»»
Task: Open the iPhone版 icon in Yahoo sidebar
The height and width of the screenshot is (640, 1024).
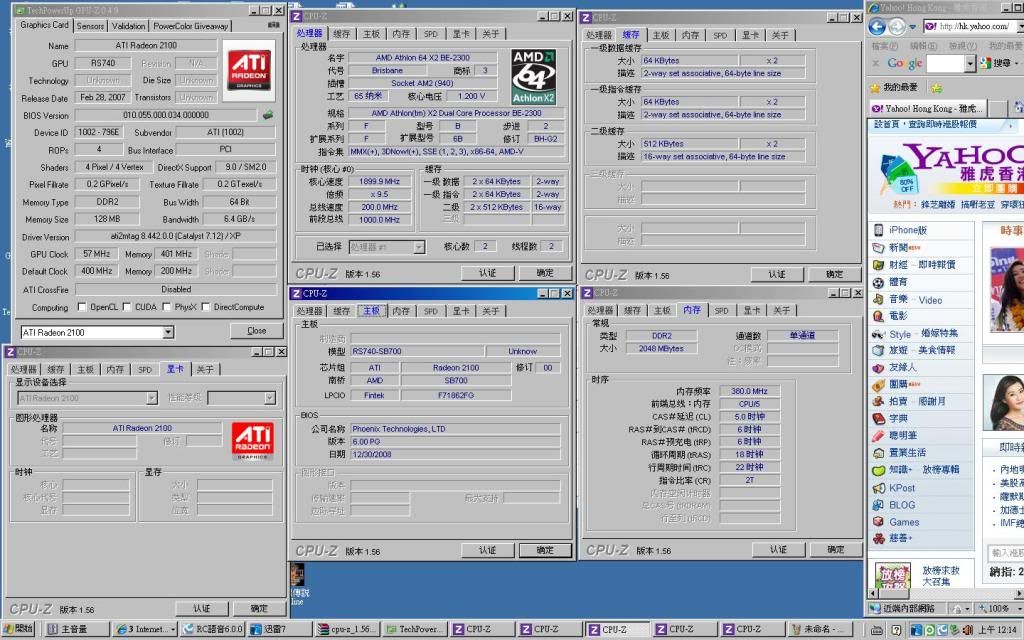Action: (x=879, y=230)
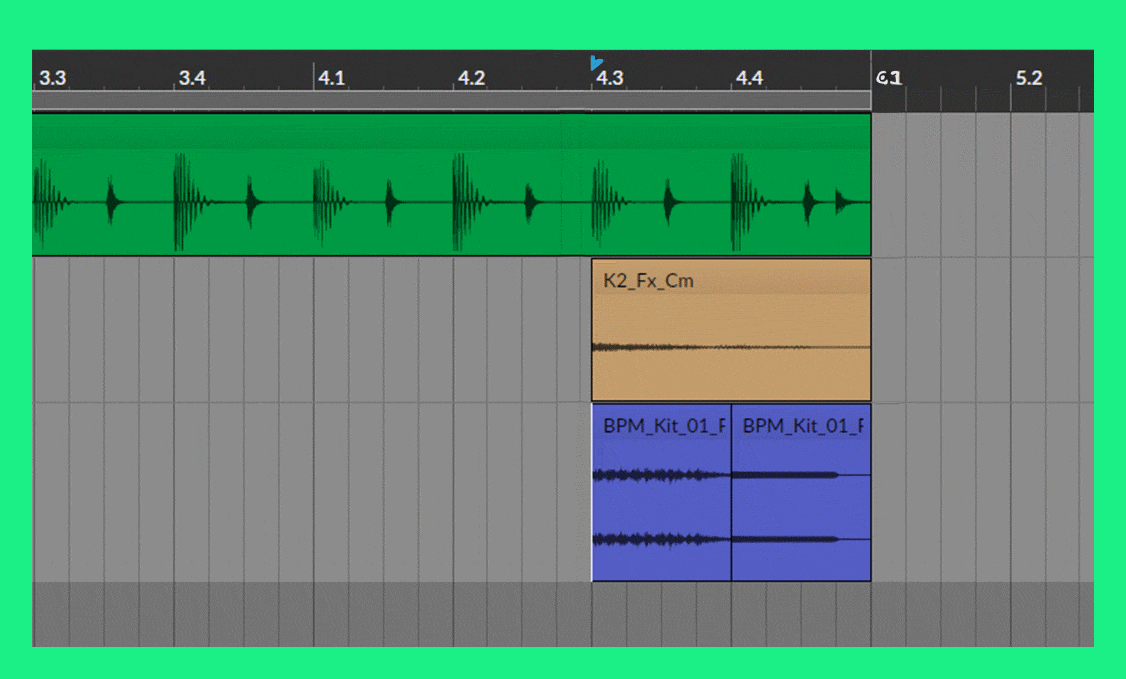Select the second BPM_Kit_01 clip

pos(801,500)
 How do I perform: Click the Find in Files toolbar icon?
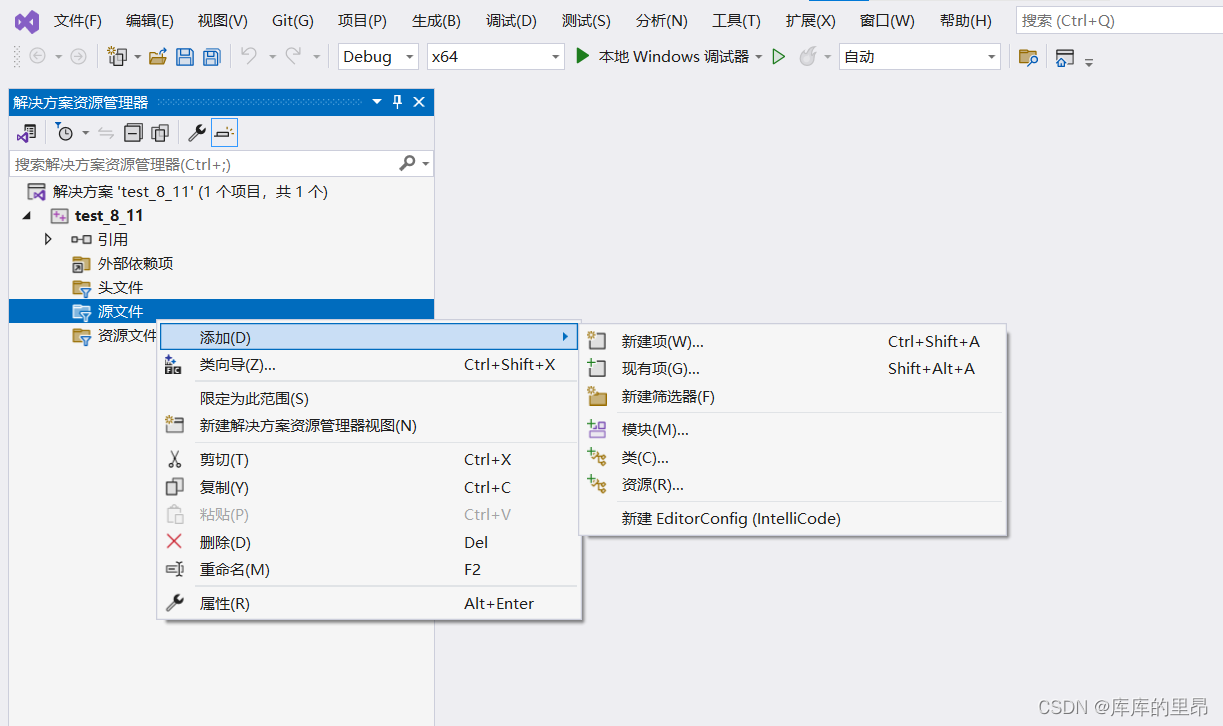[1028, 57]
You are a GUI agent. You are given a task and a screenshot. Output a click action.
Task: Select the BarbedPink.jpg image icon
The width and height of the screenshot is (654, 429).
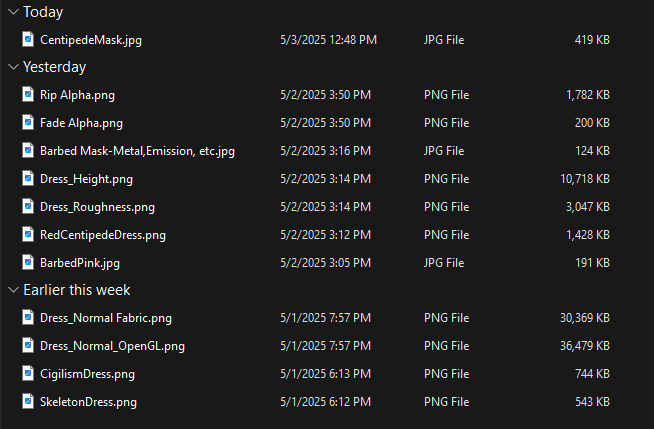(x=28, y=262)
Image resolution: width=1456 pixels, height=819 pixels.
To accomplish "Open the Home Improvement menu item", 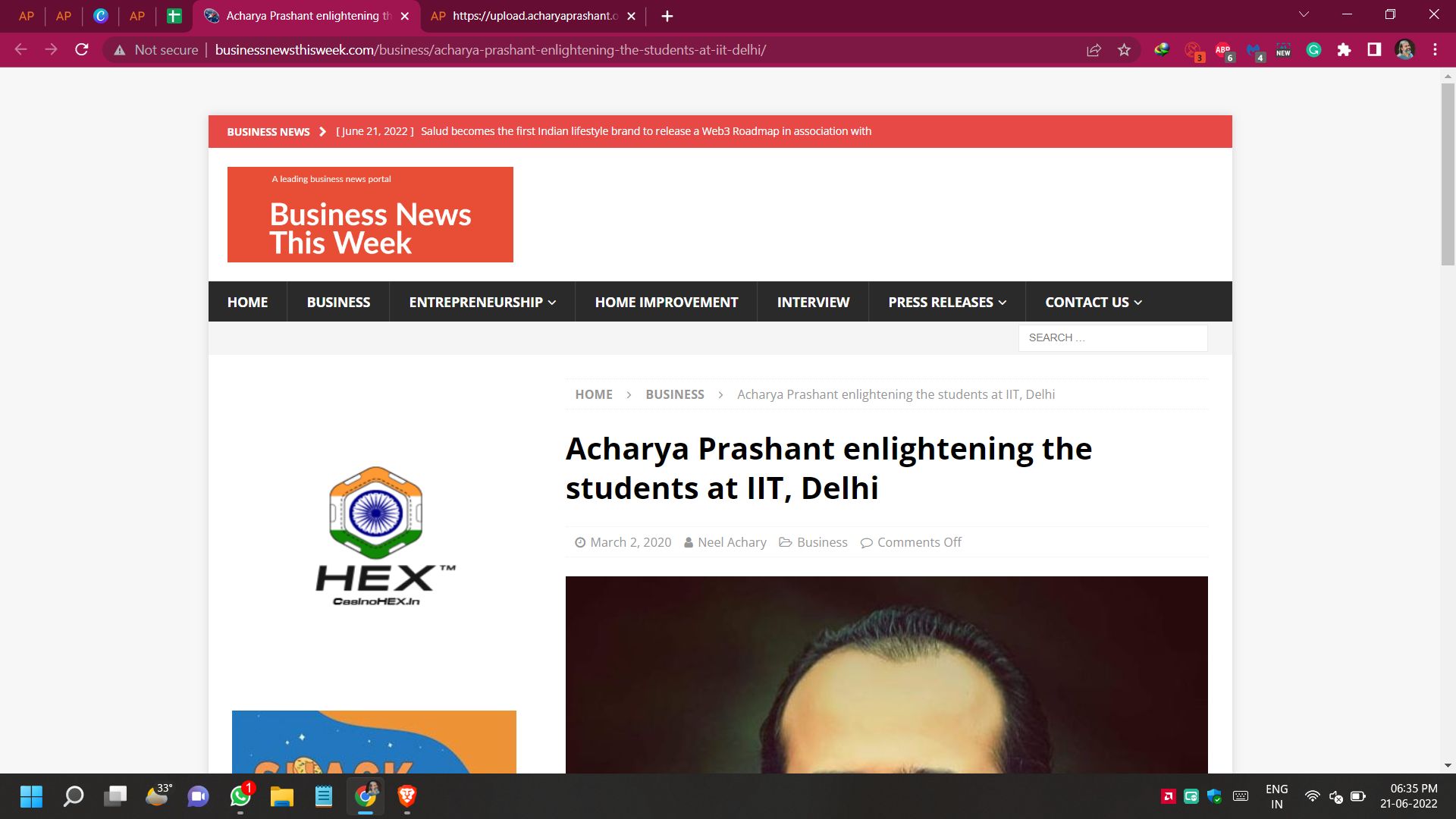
««
[What needs to be done] Word for word, retype the lines from the one that contains "You are a GUI" through the final line of the data, both ends included, excluding pictures.

[Completed task]
You are a GUI agent. You are given a task and a screenshot. Output a click action.
Task: Select the BarbedPink.jpg image icon
The width and height of the screenshot is (654, 429).
(x=28, y=262)
Image resolution: width=1456 pixels, height=819 pixels.
To accomplish "Open the Home Improvement menu item", 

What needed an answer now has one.